(Records for this task)

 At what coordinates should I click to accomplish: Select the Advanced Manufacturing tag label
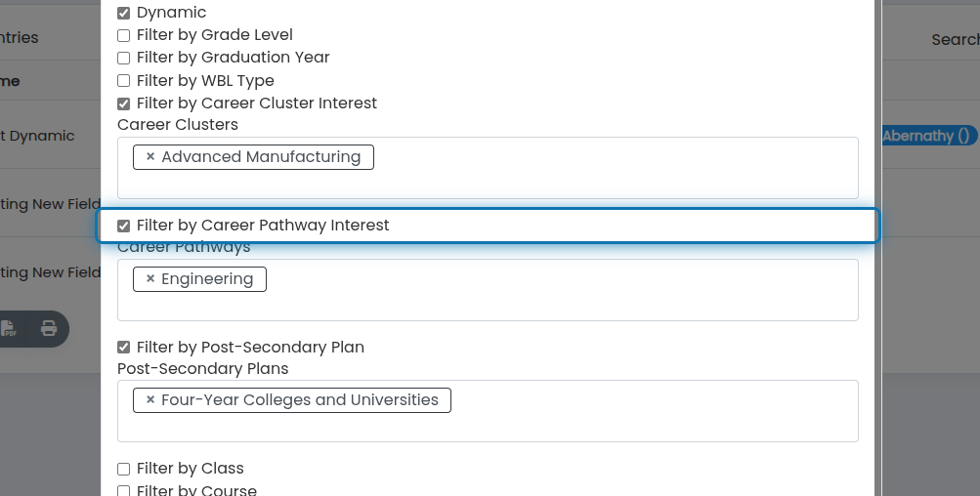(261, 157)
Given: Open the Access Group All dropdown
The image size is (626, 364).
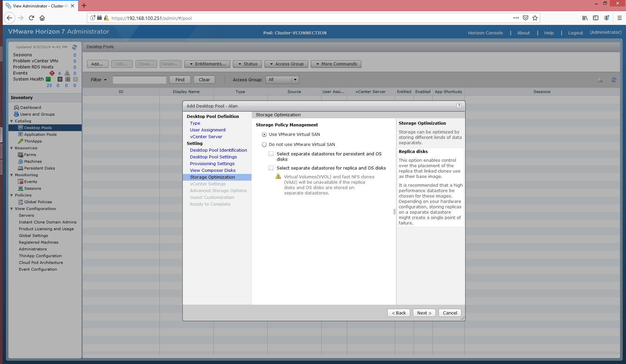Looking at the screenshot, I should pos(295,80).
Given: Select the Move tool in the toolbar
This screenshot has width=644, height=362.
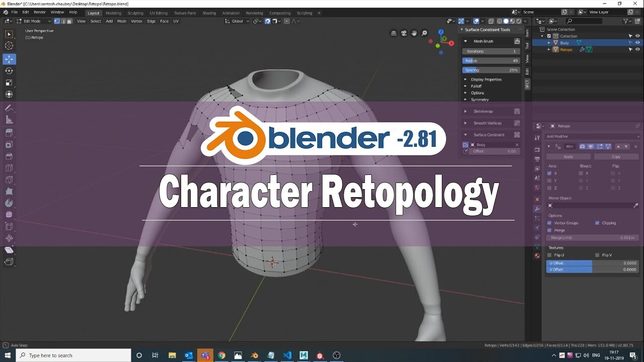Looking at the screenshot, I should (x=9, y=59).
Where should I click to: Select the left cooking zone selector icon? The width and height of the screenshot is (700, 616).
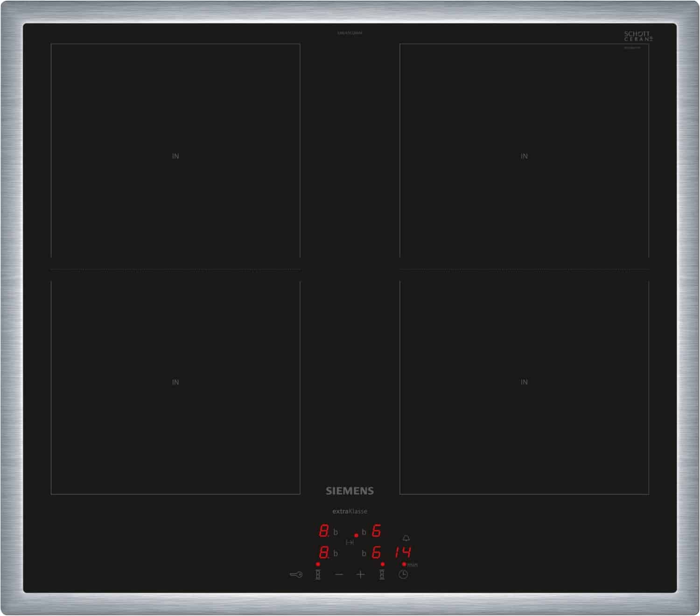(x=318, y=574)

(End Records for this task)

* What the exercise asks *
Only lines holding the string "Given" are wanted; gather each one from the entries above.

* Response *
Given: Open the Access Group All dropdown
Given: Select the Move tool in the toolbar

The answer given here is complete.